In Kirsanov he organised and became one of the leaders of the Tambov Rebellion against the Bolshevik regime. On 24 June 1922, cornered by a Cheka detachment near the village of Shybriay near Borisoglebsk, he was killed in a firefight along with his brother, Dmitriy. Documents state that he fought to the end, never laying down his weapon.

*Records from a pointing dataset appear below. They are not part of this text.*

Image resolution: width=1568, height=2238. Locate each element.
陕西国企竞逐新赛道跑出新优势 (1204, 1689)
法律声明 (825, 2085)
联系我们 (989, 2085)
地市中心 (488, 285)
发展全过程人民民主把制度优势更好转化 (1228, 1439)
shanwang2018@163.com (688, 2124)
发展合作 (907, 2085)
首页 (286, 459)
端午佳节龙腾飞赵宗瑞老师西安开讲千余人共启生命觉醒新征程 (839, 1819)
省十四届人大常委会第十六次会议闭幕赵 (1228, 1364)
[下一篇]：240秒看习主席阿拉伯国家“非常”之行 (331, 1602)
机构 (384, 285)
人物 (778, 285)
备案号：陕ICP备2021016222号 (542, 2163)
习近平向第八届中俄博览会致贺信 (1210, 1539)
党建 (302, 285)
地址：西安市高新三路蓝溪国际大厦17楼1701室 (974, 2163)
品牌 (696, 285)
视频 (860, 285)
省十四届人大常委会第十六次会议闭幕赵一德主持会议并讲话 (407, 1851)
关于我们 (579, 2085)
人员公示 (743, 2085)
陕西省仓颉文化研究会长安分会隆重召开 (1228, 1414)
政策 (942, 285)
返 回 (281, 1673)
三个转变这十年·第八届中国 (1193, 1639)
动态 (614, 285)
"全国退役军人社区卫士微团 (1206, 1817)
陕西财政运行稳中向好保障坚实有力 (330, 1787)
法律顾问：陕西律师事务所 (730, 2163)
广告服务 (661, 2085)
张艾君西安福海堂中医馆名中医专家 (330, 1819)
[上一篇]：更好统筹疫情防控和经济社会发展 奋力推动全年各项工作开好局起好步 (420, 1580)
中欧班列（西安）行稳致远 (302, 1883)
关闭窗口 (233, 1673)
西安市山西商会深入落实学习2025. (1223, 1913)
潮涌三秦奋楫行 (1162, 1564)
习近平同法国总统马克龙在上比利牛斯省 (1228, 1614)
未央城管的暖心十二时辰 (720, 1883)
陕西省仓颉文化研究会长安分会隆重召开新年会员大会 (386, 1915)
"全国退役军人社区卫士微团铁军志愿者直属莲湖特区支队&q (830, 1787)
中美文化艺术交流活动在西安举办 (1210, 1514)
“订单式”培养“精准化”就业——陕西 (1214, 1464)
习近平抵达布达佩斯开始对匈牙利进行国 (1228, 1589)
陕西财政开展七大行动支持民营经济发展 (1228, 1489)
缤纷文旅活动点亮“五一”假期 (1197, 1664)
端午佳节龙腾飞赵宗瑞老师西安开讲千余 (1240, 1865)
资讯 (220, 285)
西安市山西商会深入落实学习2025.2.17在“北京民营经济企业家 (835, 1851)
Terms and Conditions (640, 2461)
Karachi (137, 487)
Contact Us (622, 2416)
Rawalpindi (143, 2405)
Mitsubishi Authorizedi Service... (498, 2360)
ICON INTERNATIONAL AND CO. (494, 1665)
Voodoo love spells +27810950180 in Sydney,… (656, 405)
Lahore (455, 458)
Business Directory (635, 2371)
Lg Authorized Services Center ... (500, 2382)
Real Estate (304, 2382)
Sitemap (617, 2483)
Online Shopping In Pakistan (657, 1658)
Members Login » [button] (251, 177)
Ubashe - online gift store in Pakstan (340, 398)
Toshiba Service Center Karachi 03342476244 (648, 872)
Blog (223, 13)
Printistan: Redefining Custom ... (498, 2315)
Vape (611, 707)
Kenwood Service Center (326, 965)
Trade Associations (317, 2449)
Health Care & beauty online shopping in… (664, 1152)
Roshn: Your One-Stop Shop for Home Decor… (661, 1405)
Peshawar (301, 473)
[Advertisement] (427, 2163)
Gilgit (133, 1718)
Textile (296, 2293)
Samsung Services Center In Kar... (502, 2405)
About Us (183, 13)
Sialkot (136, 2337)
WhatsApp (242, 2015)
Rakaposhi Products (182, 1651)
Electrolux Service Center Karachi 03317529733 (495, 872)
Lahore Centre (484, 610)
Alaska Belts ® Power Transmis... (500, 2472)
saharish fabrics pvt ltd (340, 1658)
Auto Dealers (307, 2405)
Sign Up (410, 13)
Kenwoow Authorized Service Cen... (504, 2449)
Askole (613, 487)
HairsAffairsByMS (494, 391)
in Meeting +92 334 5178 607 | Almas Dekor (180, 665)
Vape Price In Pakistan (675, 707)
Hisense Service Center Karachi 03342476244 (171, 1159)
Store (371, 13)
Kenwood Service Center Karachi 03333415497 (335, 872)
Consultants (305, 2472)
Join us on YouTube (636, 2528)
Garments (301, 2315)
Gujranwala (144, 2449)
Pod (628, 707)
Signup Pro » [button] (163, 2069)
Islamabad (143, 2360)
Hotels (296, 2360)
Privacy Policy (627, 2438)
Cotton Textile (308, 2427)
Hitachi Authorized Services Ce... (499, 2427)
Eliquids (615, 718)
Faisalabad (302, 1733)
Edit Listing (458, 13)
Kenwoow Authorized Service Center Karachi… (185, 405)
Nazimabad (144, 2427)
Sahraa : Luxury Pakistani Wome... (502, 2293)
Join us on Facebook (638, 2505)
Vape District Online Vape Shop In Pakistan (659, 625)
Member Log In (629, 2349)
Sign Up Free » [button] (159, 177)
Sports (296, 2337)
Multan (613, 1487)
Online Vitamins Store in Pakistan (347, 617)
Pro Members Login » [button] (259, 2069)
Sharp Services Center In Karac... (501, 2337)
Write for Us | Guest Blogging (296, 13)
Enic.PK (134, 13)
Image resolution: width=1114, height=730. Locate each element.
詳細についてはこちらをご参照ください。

Antonov was buried in Tambov, along with the other members of his group and his brother Dmitriy, near the walls of the monastery Kazan Mother of God on the fifth day after he perished.

== Family ==
On 21 December 1922, while in prison, Antonov’s partner, peasant Natalia Katasonova (1888–1945) from the village of Nizhny Shibryay, gave birth to a daughter named Eva. Eva Katasonova (1922–1975) bore the patronymic Fyodorovna (after her mother’s brother). After marriage, she took the surname Gorelik and worked as a schoolteacher in Chelyabinsk.